System Setup and Simulation Protocols
Simulations of the alanine dipeptide and chignolin were performed using the AMBER ff99SB force field parameter set40–43. The LEaP module in the AmberTools package40–43 were used to build the simulation systems. For the DBMD simulations in explicit solvent, alanine dipeptide was solvated in a TIP3P44 water box that extended ∼8 Å from the solute surface. The unfolded chignolin with a sequence of 10 residues (GYDPETGTWG)45 was solvated in a TIP3P44 water box that extended ∼10 Å from the solute surface. The final system for alanine dipeptide in explicit solvent, alanine dipeptide in implicit solvent, and chignolin in explicit solvent contained 1912, 22, and 6773 atoms, respectively.
Simulations of the hairpin RNAs with the GCAA, GAAA, and UUCG tetraloops were carried out using the AMBER Shaw force field parameter set46, starting from their unfolded states. The sequences of the hairpin RNAs with GCAA, GAAA, and UUCG tetraloops were GGGCGCAAGCCU (12 nucleotides)47, CGGGGAAACUUG (12 nucleotides)48, and GGCACUUCGGUGCC (14 nucleotides)49, respectively. The final systems of the hairpin RNAs with GCAA, GAAA, and UUCG tetraloops in implicit solvent contained 389, 390, and 447 atoms, respectively. All simulations were carried out at 300K temperature.
For the explicit-solvent simulations, periodic boundary conditions were applied, and bonds containing hydrogen atoms were restrained with the SHAKE50 algorithm. Weak coupling to an external temperature and pressure bath was necessary to control both temperature and pressure51. The electrostatic interactions were calculated using the particle mesh Ewald (PME) summation52 with a cutoff of 8.0-9.0 Å for long-range interactions. For the implicit-solvent simulations, the generalized Born solvent model 2 (GBn2)53 parameters were used. No nonbonded cutoff was set and no periodic boundary condition was used in the implicit-solvent simulations. The solute and solvent dielectric constants were set to 1.0 and 78.5, respectively, and the effect of a non-zero salt concentration was achieved by setting the Debye-Huckel screening parameter54 to 1.0/nm. A 2-fs timestep with the SHAKE50 algorithm applied was used in all simulations.
For alanine dipeptide, the simulations consisted of a 2ns short cMD, followed by a 2ns DBMD pre-equilibration, one round of 2ns DBMD equilibration, and three independent 30ns DBMD production simulations. The reference energy factors were set to zero for both total and dihedral potential energy (η0 and η1), i.e., E = Vmax. For chignolin, the simulation involved a 5ns cMD, a 2ns DBMD pre-equilibration, two rounds of 5ns DBMD equilibration, and three independent 300ns DBMD production simulations, with η0 and η1 both set to 0.05. For the hairpin RNAs with GCAA, GAAA, and UUCG tetraloops, the simulations consisted of a 20ns cMD, followed by a 5ns DBMD pre-equilibration, three rounds of 5ns DBMD equilibration, and three-four independent 2µs DBMD production simulations. η0 and η1 were set to 0.05 and 0.05 for GCAA, 0.05 and 0.0 for GAAA, and 0.0 and 0.0 for UUCG RNA tetraloops. The simulation frames were saved every 0.1 ps. The CPPTRAJ55 tool was used for simulation trajectory analysis.

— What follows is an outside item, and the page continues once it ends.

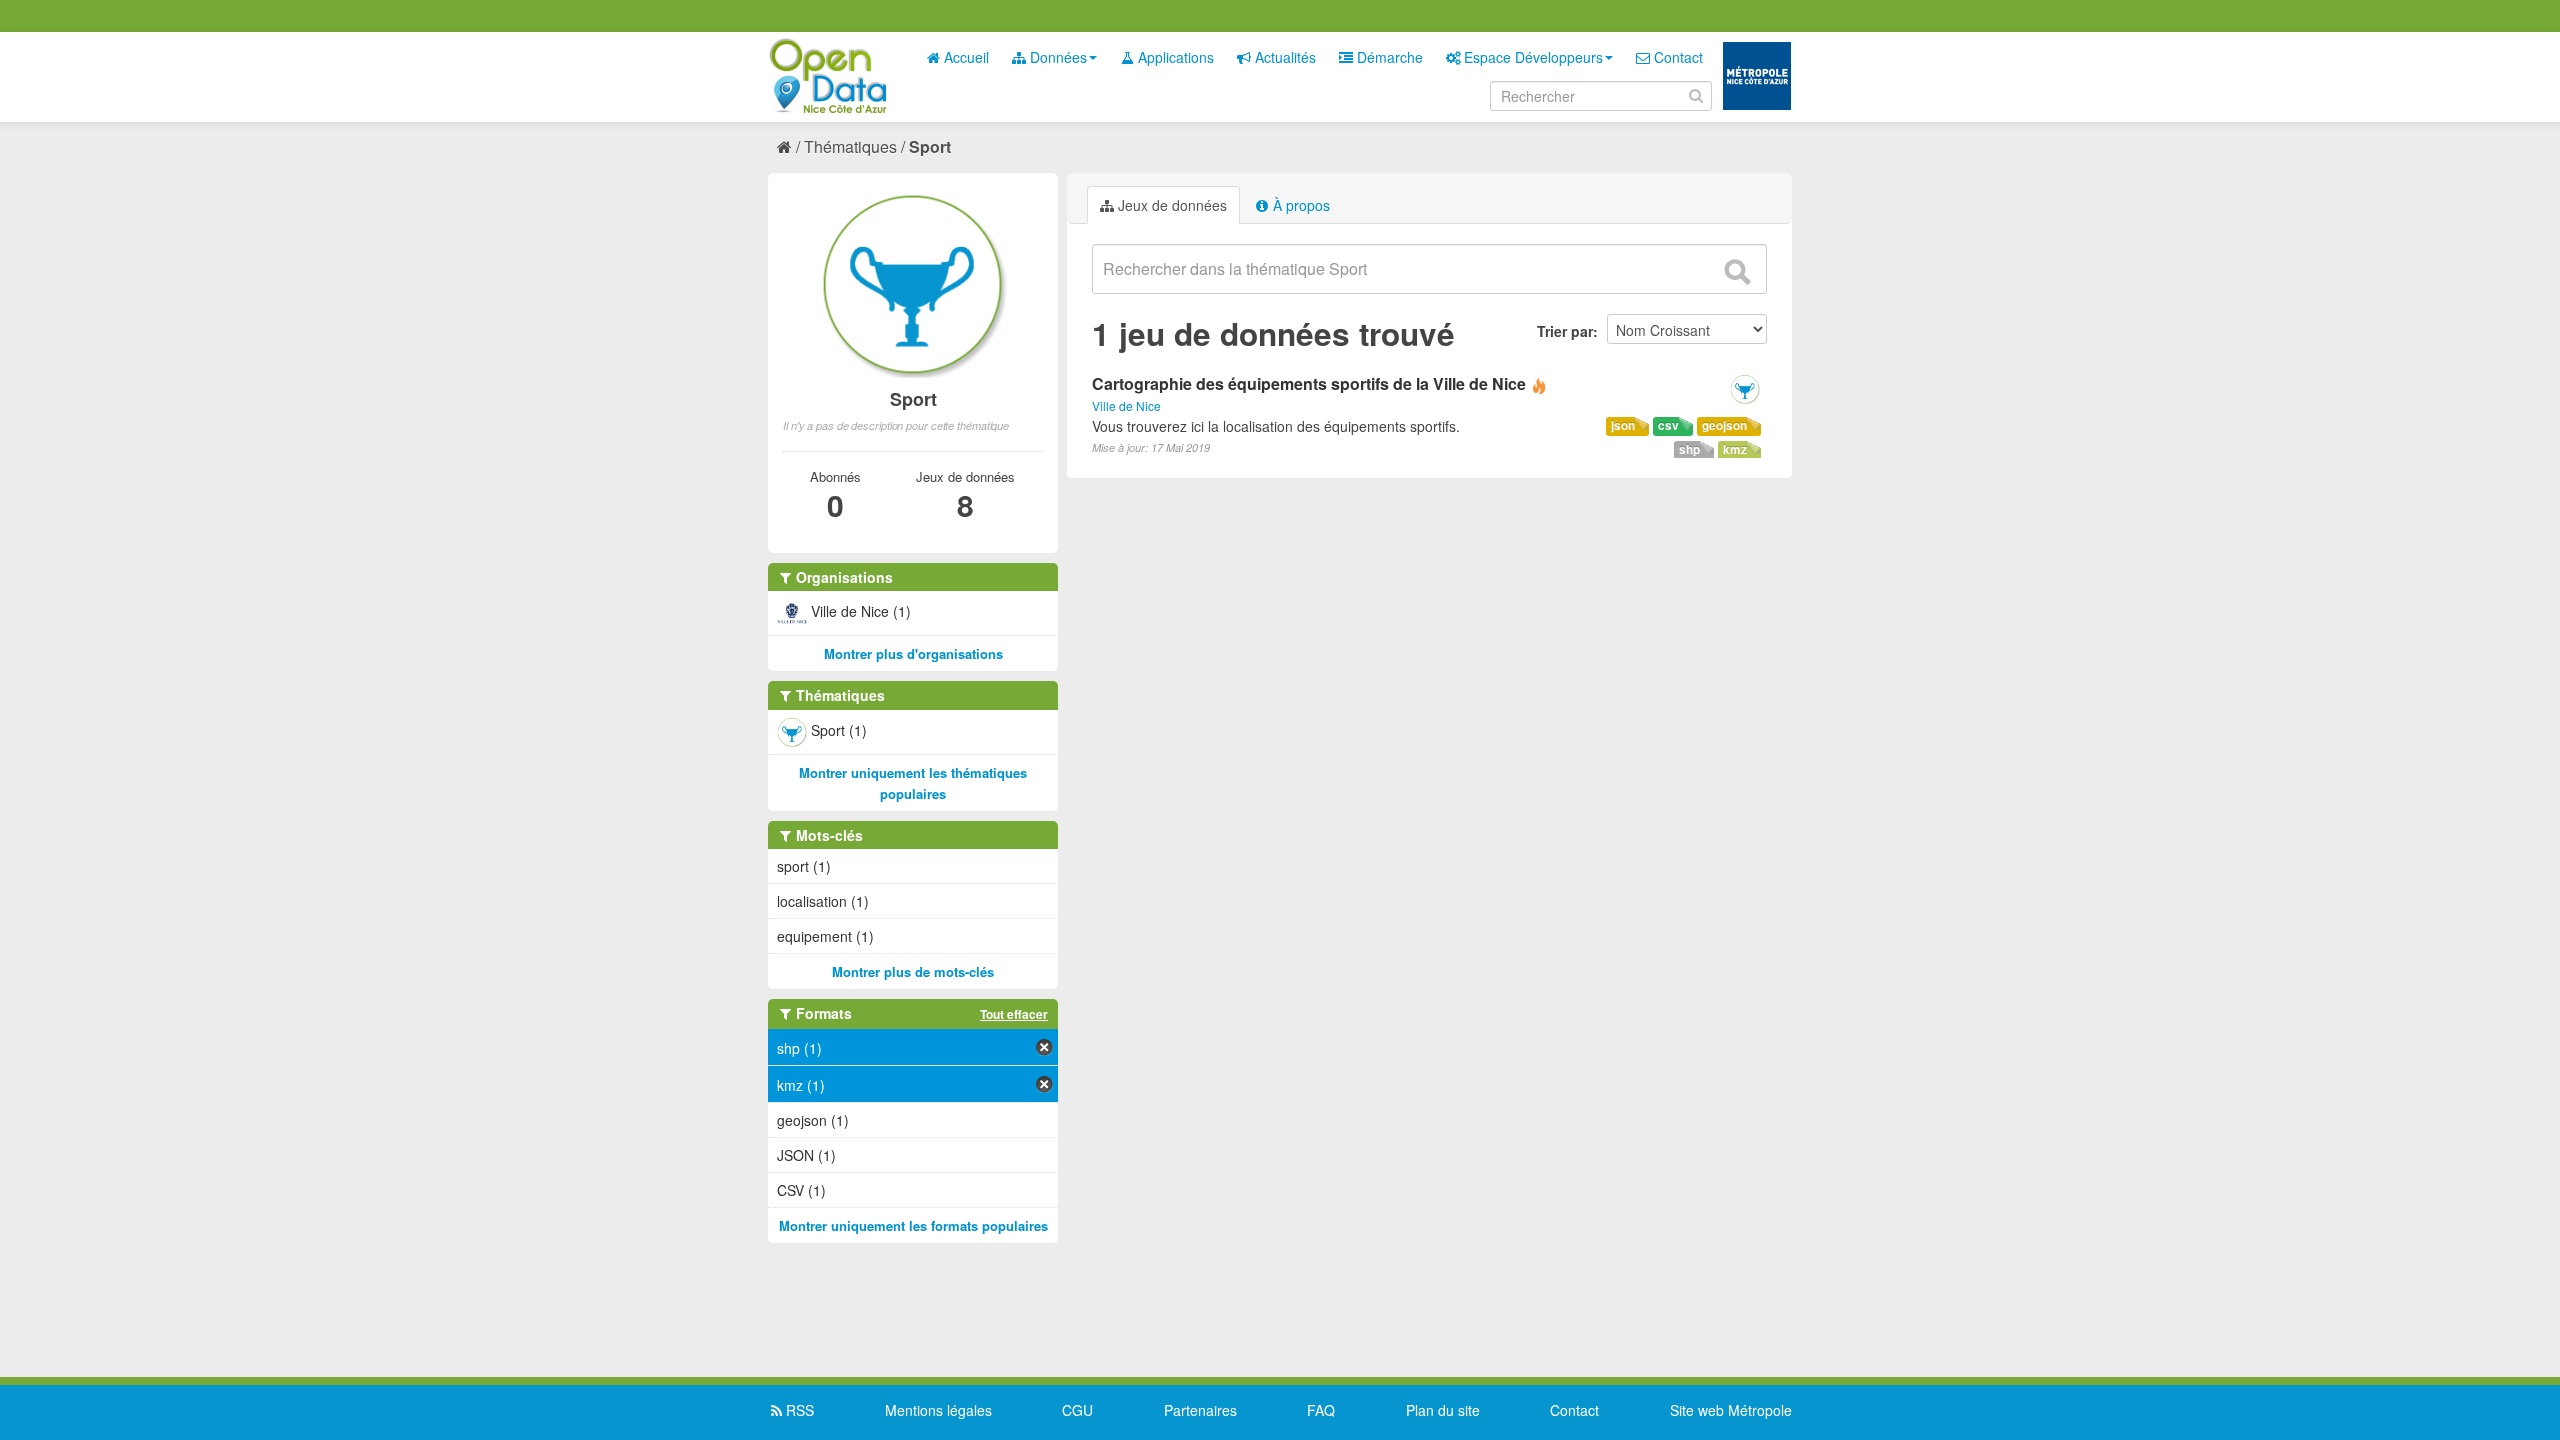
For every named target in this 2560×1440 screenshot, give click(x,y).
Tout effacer (1014, 1014)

Finally, the PyReweighting toolkit28 was used to compute the potential of mean force (PMF) profiles of the backbone dihedrals Phi and Psi (Φ and Ψ) in the alanine dipeptide (Figure 2a). The Cα-atom root-mean-square deviation (RMSD) of residues Y2-W9 of chignolin relative to the 1UAO45 PDB and Cα-atom radius of gyration (Rg) of residues Y2-W9 were selected as RCs to calculate the PMF profiles in the simulations of chignolin folding. The heavy-atom RMSD of the whole hairpin RNAs with tetraloops relative to respective PDB structures (1ZIH47 for GCAA, 2ADT48 for GAAA, and 2KOC49 for UUCG) and the G1-U12, C1-G12, and G1-C14 center-of-mass (COM) distances were used as RCs to calculate the PMF profiles in the simulations of hairpin RNAs with tetraloops. A bin size of 6°, 1.0 Å, and 1.0-2.0 Å and cutoff of 10, 100, and 100-500 in one bin were used for reweighting of DBMD simulations of alanine dipeptide, chignolin, and hairpin RNAs with tetraloops, respectively.
Results
DBMD Simulations of Alanine Dipeptide
DBMD simulations were performed on alanine dipeptide on alanine dipeptide (Figure 2a) in explicit and implicit solvent. Representative distributions of randomly generated boost potentials and the boost potentials generated by DL for alanine dipeptide in explicit and implicit solvent are shown in Figure 2b and 2c, respectively. DL was able to reduce the anharmonicity from 0.153 for the randomly generated boost potentials to 0.019 and 0.006 in two iterations of the explicit-solvent simulation (Figure 2b), and from 0.295 to 0.013 and 0.006 in two iterations of the implicit-solvent simulation (Figure 2c).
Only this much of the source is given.